Using the data below, return the stretch from the line that contains "Task: Open the everydayfo..." through the line that contains "Given: Click the blue", both included, exactly as it stands and nothing beyond it.

Given information below:

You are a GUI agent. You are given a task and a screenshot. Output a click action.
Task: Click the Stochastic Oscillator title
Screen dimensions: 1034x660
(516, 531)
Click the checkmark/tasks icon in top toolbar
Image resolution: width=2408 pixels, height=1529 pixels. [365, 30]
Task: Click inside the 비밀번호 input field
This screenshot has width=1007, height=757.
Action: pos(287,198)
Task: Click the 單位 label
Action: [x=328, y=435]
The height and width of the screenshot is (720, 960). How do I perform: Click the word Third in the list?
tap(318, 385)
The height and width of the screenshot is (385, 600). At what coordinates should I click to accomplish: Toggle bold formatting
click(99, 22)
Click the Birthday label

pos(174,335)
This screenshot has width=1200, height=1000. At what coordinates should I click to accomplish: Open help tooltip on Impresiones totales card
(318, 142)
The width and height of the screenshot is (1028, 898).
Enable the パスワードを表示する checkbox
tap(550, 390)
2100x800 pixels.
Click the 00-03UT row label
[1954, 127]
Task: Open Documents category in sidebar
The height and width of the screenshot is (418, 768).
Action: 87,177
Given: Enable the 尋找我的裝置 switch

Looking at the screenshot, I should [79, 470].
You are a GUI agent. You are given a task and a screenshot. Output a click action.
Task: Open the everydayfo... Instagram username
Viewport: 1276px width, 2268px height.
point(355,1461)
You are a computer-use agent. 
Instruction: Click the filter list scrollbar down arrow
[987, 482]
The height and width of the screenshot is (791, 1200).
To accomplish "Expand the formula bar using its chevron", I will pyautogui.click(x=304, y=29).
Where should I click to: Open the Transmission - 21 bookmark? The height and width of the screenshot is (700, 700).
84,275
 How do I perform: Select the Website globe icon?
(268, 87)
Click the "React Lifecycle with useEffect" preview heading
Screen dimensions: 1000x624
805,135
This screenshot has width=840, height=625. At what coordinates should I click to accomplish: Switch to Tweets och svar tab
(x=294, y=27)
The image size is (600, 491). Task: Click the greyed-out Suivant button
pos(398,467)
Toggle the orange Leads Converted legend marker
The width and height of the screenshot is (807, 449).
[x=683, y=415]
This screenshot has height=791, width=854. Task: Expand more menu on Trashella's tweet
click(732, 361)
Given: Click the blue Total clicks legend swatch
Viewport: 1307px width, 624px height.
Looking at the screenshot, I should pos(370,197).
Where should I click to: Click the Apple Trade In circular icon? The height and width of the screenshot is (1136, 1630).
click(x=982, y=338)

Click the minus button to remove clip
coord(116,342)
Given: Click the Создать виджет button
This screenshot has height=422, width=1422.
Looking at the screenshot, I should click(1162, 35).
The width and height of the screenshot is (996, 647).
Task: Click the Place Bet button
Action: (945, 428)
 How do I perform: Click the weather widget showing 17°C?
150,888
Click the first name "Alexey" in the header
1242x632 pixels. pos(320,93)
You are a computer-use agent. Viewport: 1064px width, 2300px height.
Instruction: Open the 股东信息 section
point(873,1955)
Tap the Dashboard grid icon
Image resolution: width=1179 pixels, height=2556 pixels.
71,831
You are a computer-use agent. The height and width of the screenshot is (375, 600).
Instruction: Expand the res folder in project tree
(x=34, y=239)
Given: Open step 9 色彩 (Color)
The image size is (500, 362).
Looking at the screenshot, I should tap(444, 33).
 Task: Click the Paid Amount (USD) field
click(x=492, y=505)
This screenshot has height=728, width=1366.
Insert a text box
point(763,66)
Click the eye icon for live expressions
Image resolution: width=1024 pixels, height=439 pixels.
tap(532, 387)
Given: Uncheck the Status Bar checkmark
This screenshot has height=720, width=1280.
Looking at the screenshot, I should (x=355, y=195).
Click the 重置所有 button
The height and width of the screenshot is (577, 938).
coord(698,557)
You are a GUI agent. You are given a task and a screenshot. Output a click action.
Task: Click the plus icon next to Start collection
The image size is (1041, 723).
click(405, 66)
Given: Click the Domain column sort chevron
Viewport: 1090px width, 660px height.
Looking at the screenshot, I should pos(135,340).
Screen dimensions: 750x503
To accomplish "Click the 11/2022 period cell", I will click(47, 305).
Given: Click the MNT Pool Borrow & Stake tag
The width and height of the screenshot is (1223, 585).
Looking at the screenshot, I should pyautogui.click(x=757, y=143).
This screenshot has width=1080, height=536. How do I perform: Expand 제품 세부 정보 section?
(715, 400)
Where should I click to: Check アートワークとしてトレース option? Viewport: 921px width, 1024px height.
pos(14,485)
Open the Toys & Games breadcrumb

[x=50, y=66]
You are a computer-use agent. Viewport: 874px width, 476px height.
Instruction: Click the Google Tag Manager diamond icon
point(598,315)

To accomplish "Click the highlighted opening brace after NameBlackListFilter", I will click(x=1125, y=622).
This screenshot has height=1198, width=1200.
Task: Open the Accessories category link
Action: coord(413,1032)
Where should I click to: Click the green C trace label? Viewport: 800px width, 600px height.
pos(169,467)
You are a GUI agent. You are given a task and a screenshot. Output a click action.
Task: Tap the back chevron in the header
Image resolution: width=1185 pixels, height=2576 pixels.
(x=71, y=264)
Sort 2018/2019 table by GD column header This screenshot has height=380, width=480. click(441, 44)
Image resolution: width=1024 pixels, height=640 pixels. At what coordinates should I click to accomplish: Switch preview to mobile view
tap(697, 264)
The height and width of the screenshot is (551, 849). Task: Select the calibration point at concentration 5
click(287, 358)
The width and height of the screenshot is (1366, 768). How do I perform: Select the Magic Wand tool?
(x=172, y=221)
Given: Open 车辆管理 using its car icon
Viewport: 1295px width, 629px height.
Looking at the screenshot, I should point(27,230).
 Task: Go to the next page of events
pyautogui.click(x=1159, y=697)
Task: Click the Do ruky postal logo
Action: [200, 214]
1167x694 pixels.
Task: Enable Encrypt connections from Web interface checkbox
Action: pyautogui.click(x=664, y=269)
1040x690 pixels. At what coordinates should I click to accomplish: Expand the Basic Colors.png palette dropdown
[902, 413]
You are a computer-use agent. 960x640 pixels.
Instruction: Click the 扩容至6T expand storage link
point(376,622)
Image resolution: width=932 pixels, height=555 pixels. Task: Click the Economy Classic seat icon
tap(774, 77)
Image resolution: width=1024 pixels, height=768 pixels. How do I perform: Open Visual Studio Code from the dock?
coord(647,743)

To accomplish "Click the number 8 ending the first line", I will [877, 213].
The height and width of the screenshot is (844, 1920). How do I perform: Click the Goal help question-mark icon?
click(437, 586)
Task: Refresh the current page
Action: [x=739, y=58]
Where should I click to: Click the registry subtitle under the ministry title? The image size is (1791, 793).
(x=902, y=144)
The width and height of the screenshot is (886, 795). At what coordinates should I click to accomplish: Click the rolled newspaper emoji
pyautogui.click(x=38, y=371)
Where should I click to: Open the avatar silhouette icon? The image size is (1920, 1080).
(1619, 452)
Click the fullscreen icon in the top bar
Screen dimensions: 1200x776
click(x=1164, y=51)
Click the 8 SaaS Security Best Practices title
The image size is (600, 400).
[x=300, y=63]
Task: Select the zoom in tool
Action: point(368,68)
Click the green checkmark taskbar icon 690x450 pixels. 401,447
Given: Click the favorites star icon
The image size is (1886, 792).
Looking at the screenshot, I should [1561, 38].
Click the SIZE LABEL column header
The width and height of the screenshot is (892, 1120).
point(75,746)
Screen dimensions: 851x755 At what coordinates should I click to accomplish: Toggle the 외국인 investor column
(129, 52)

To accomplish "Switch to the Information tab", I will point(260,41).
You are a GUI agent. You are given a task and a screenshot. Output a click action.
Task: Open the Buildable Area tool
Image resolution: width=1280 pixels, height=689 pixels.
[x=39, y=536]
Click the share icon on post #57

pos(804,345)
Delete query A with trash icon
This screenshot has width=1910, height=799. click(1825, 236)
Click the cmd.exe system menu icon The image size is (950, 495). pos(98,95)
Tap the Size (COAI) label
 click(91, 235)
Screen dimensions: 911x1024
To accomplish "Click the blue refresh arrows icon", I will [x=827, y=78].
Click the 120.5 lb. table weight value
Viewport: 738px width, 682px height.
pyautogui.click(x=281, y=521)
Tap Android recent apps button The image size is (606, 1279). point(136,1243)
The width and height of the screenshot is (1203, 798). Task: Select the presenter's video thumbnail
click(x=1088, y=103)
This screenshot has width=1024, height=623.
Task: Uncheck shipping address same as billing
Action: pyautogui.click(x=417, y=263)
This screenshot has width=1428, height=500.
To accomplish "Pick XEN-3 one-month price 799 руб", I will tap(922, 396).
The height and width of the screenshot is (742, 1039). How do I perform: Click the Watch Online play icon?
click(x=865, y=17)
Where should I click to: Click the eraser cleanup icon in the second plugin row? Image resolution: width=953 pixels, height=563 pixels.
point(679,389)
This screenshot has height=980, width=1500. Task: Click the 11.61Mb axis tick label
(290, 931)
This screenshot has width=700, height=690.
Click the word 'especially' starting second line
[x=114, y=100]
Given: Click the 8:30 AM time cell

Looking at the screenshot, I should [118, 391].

End of Given information.

#### Solution
Task: Open the everydayfo... Instagram username
Viewport: 1276px width, 2268px height.
point(355,1461)
You are a computer-use agent. 
Instruction: Click the filter list scrollbar down arrow
[987, 482]
The height and width of the screenshot is (791, 1200).
To accomplish "Expand the formula bar using its chevron", I will pyautogui.click(x=304, y=29).
Where should I click to: Open the Transmission - 21 bookmark? The height and width of the screenshot is (700, 700).
84,275
 How do I perform: Select the Website globe icon?
(268, 87)
Click the "React Lifecycle with useEffect" preview heading
Screen dimensions: 1000x624
805,135
This screenshot has width=840, height=625. At what coordinates should I click to accomplish: Switch to Tweets och svar tab
(x=294, y=27)
The image size is (600, 491). Task: Click the greyed-out Suivant button
pos(398,467)
Toggle the orange Leads Converted legend marker
The width and height of the screenshot is (807, 449).
[x=683, y=415]
This screenshot has height=791, width=854. Task: Expand more menu on Trashella's tweet
click(732, 361)
Given: Click the blue Total clicks legend swatch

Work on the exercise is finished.